# A couple questions about swapping my 1967 326/2 speed for 1970 400/400



## Crzybone (Apr 9, 2011)

A deal has come up that I don't think I should pass. A gentleman has a 1970 Catalina that he is selling. I can pick it up for dirt cheap. It has a strong running 400/400 2bbl (290 hp)combo in it. My 67 Lemans has a 326/2speed (250 hp) combo that leaves much to be desired. I figure that I'll pull the 400, renew the gaskets, put an intake and 4bbl on it for now (will eventually do heads and cam when $$$ builds back up) and, from what I've been reading, drop it in place of the 326. Is this a straight forward swap if I choose to go this route? Will everything work back? Trans lines, coolant lines, etc? I know right out the gate it's 40 more hp on paper, but the response of the 400 trans should be nice vs the 2 speed, right? And once I can replace the heads with a nice set of edelbrocks and a cam, all should be right in the universe, correct?

Any input at all would be appreciated. I'm not trying to build a land speed record breaker, just want a cool cruiser that will move from time to time. If I get positive feedback, I could pick up the car this Sunday. :willy:


----------



## FNG69 (Nov 15, 2009)

Engine would be the same, on tranny the 400 is longer than the power-guide. So would have to slide cross member back on frame and drill new holes. Then shorten the driveshaft or find a 400 one. If you was closer to Wichita we could check my extras and see if one would work.:cheers....Les

And once I can replace the heads with a nice set of edelbrocks and a cam, all should be right in the universe, correct? O-YES


----------



## geeteeohguy (Feb 2, 2008)

Huge upgrade, and mostly bolt-in. The TH400 in the big car is most likely a long tailshaft version of the trans, and can be used if you shorten the driveshaft. My choice would be to get the trans changed to a short tailshaft configuration. Even if you kept your 326 and bolted up a TH350 3 speed (direct fit), you'd think you've gained 100 horsepower.


----------



## facn8me (Jul 30, 2011)

Just did close to what your wanting. Ended up reusuing the turbo 350 trans instead of the 400 long shaft. New brackets are gonna have to be welded/bolted to the frame for the crossmember to have a place to sit. You will need a shorter driveshaft and a 400 yoke on the trans side. Not really expensive to do per say $150 for a driveshaft Fab up some brackets (I was gonna use some angle iron braced) and bolt it in.


----------



## FNG69 (Nov 15, 2009)

facn8me said:


> New brackets are gonna have to be welded/bolted to the frame for the crossmember to have a place to sit.


You had to do that cause of your convertible frame, I did too. Won't have to do that on the Hardtop or Post frames....Les


----------



## FNG69 (Nov 15, 2009)

Hey Crzybone hope you don't mine but I got to ask facn8me a quick question.

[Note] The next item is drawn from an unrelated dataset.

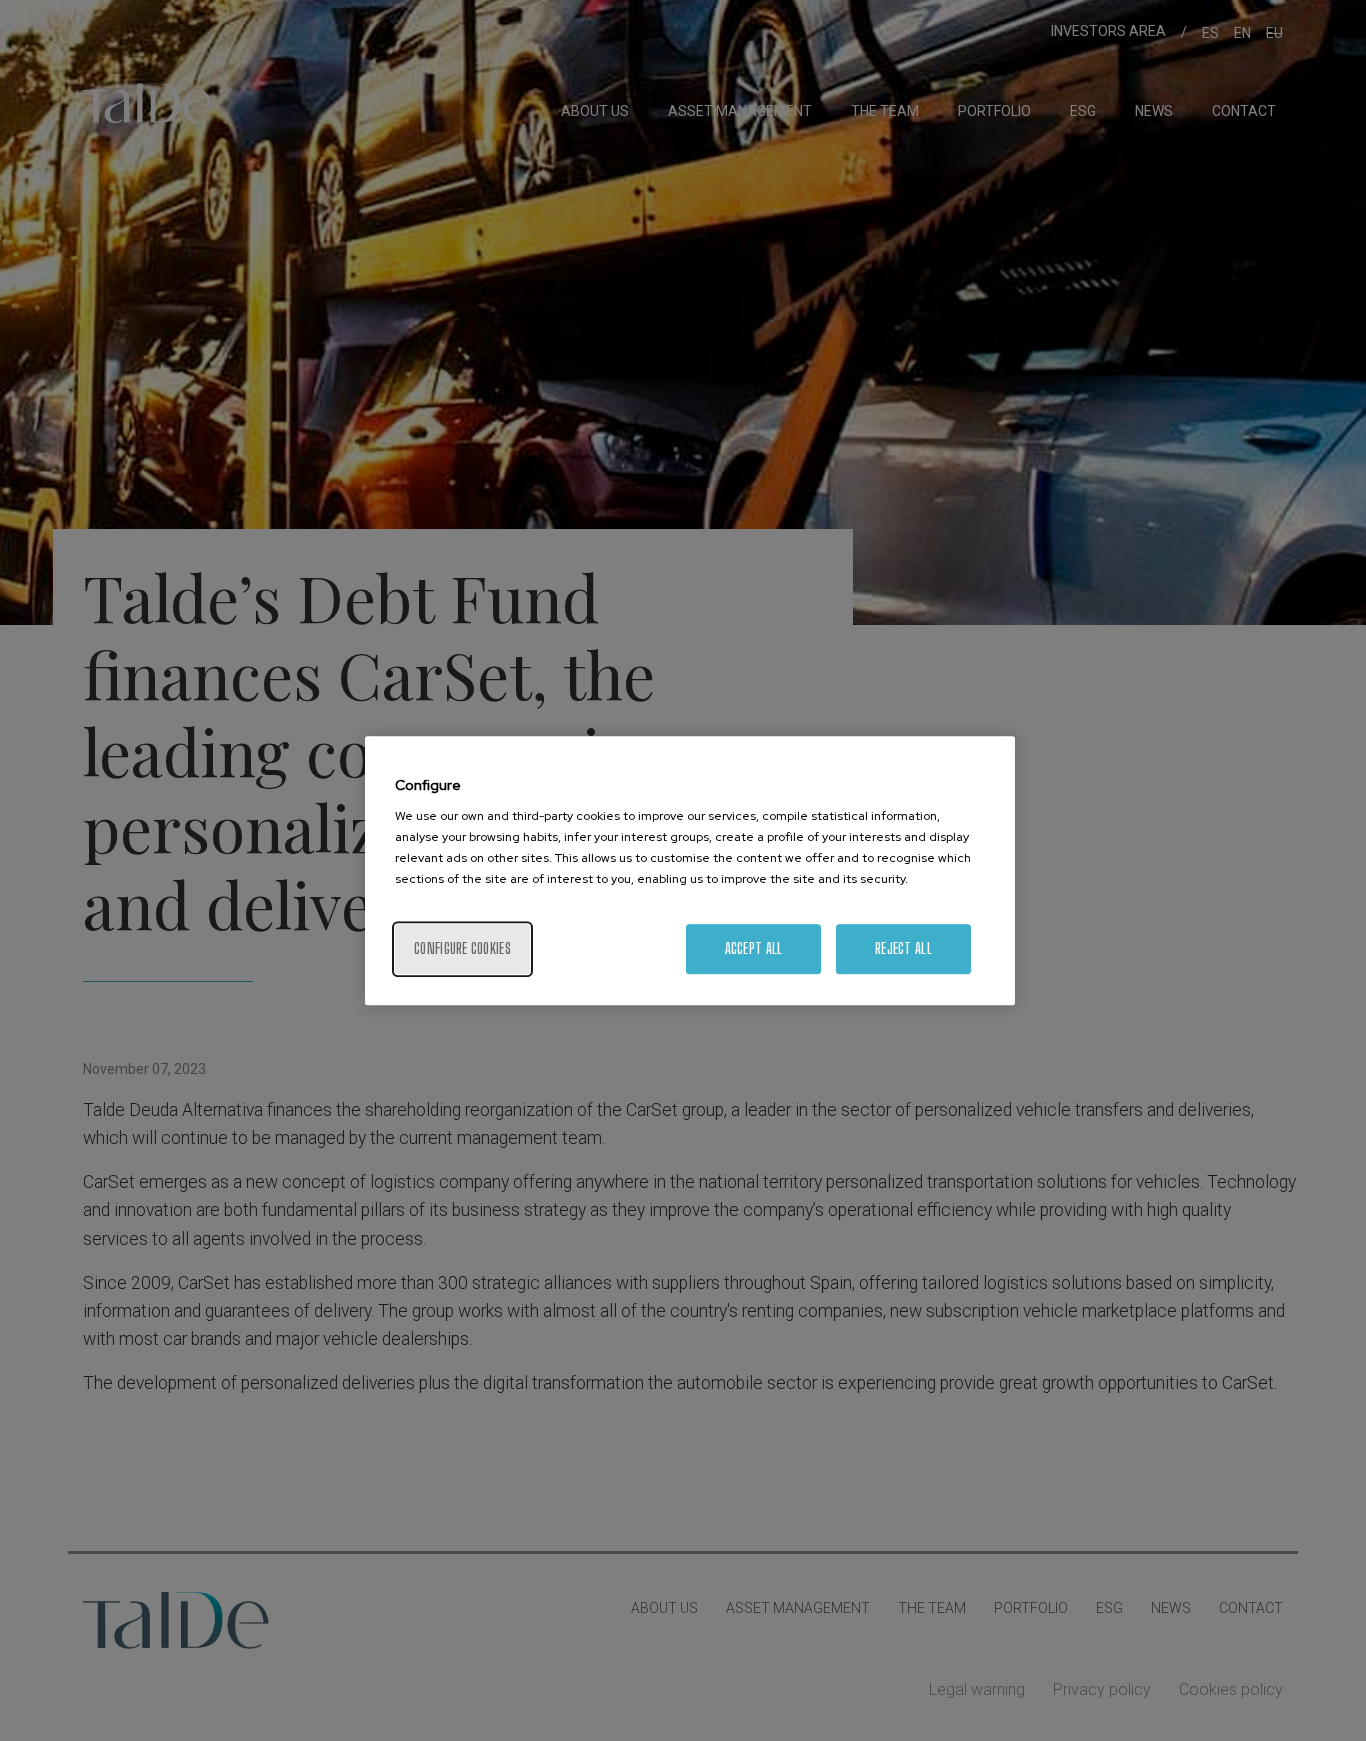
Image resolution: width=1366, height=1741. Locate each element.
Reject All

Facn8me are you going to be at the Tulsa Pontiac Nationals at Tulsa Raceway Park on April 28!!!!!!! Cause I do have it on my list this year!!... Les


----------



## facn8me (Jul 30, 2011)

FNG69 said:


> Hey Crzybone hope you don't mine but I got to ask facn8me a quick question.
> 
> Facn8me are you going to be at the Tulsa Pontiac Nationals at Tulsa Raceway Park on April 28!!!!!!! Cause I do have it on my list this year!!... Les


I'm gonna try.. mechanically it should be ready. Asteticallyy.. not so much. Even got a suprise in all this rain we've been having. I didn't glue the wood dash insert good enough and it's soaked up enough moisture it doesn't fit anymore. Hopefully it will dry out and I can do something about it but may end up having to start over. Past that I imagine a 389 tri power lemans will fit right in even if it's under construction. The power tour is coming close by too in june. 



And didn't realize the crossmembers bolted in differently on the converts. Should be a fairly simple inexpensive swap considering.


----------



## Crzybone (Apr 9, 2011)

Thank you all for the responses. I'm going tomorrow to look everything over, how can I tell if it's really a th400. I found a site that says the 400 has 2 dimples in the pan and the 350 does not, it that always correct? Any chance that the driveshaft from the Catalina would somehow be the right length for the Lemans?


----------



## facn8me (Jul 30, 2011)

400 looks like the state of texas. 350 rectangular with an angle on one corner


----------



## jetstang (Nov 5, 2008)

I also have a longshaft 400, known as a turbo 375 my tranny guy told me it uses a turbo 350 yoke, so you don't have to find a 400 yoke, which are hard to come by. I don't know if the pinion angle will be to great, but love to have someone else do it before I do.


----------



## FNG69 (Nov 15, 2009)

Crzybone said:


> Thank you all for the responses. I'm going tomorrow to look everything over, how can I tell if it's really a th400.




Uploaded with ImageShack.us

Can look for the 400 cast in it like this too. This is a 70 block. DR. side up at the front.Good Luck.. Les


----------



## FNG69 (Nov 15, 2009)

FNG69 said:


> Uploaded with ImageShack.us
> 
> Can look for the 400 cast in it like this too. This is a 70 block. DR. side up at the front.Good Luck.. Les


This is on the engine not tranny........Les


----------



## BearGFR (Aug 25, 2008)

As others have said, the engine swap is "plug and play'. Transmission will take a little more work, but worth it. Since you don't have a convertible alternate mounting holes for the crossmember may already be drilled in the frame. YOu're going to need drvieshaft work anyway, so whether you go with the short tailshaft on the TH400 or use the long one is up to you. I don't have firsthand knowledge of whether the long shaft trans will fit ok so I'll leave that up to folks who have experience with it.

Bear


----------